Consigne donnée 1: Traduisez en anglais la phrase suivante de l'entretien sur The Quiet Girl : « En plus d’être une première oeuvre, The Quiet Girl a la singularité d’être interprété en irlandais. »
Consigne donnée 2: Poursuivez l'entretien sur The Quiet Girl à la suite de sa dernière phrase.

Colm Bairead est venu au Film Fest Gent 2022 présenter son merveilleux premier long métrage. En plus d’être une première oeuvre, The Quiet Girl a la singularité d’être interprété en irlandais. Un moyen pour le cinéaste trentenaire d’affirmer cette identité, que l’on voit désormais apparaitre sur le grand écran. Une vague de cinéma irlandais terrien très inspiré comme The Banshees of Inisherin de Martin Mc Donagh qui sans être pur jus irlandais présente un tableau du pays intimiste comme on l’a rarement vu. The Quiet Girl s’inscrit donc dans le renouveau du cinéma de ce pays si mystérieux et c’est une vraie pépite cinématographique. Face à ce joyau, Colm Bairead est un être humble, simple, accessible et passionné par le cinéma qui s’extasie en voyant une sacoche à vélo. Autant de simplicité face à autant de talent ça se savoure. Entretien.
Stéphanie Lannoy : The Quiet Girl est l’adaptation d’une oeuvre littéraire.

Données fournies:
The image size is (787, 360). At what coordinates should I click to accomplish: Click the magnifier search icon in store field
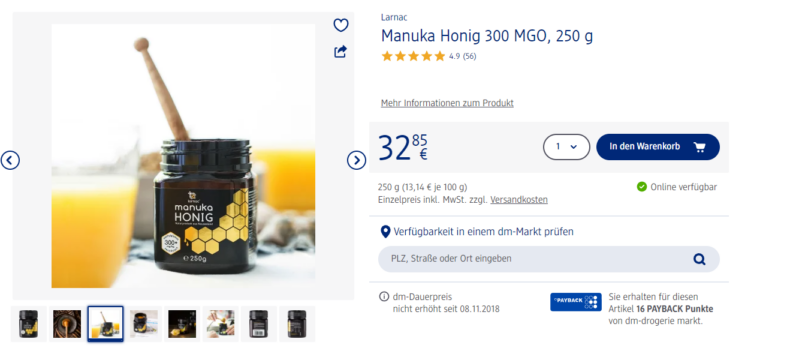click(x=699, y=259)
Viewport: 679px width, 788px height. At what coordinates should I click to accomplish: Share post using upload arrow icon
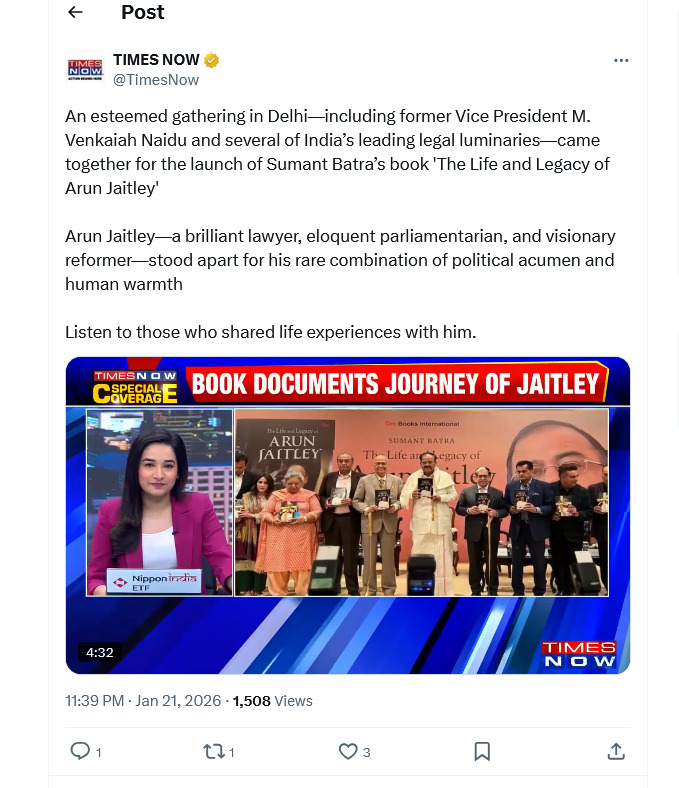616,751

Réponse correcte 1: Besides being a debut work, The Quiet Girl stands out for being performed in Irish.

Réponse correcte 2:
Colm Bairéad :Le film est l’adaptation de Foster, une nouvelle de Claire Keegan, dont le titre est traduit en français par « Les trois lumières ». J’ai lu ce livre pour la première fois durant l’été 2018. J’en avais entendu parler la première fois en 2010, en lisant le New Yorker, dans lequel une partie de la nouvelle est parue. Il a ensuite été publié un peu plus tard dans une version étendue par Faber & Faber. Il a finalement atteint la réputation d’un des meilleurs travaux du 21e siècle en littérature, on l’étudie à l’école… Malgré cela je ne l’avais jamais lu. J’avais simplement remarqué qu’il apparaissait dans le top ten des livres écrits par des auteurs femmes irlandaises du siècle. J’ai acheté le livre et j’en suis tombé amoureux. J’ai pleuré, il m’a bouleversé.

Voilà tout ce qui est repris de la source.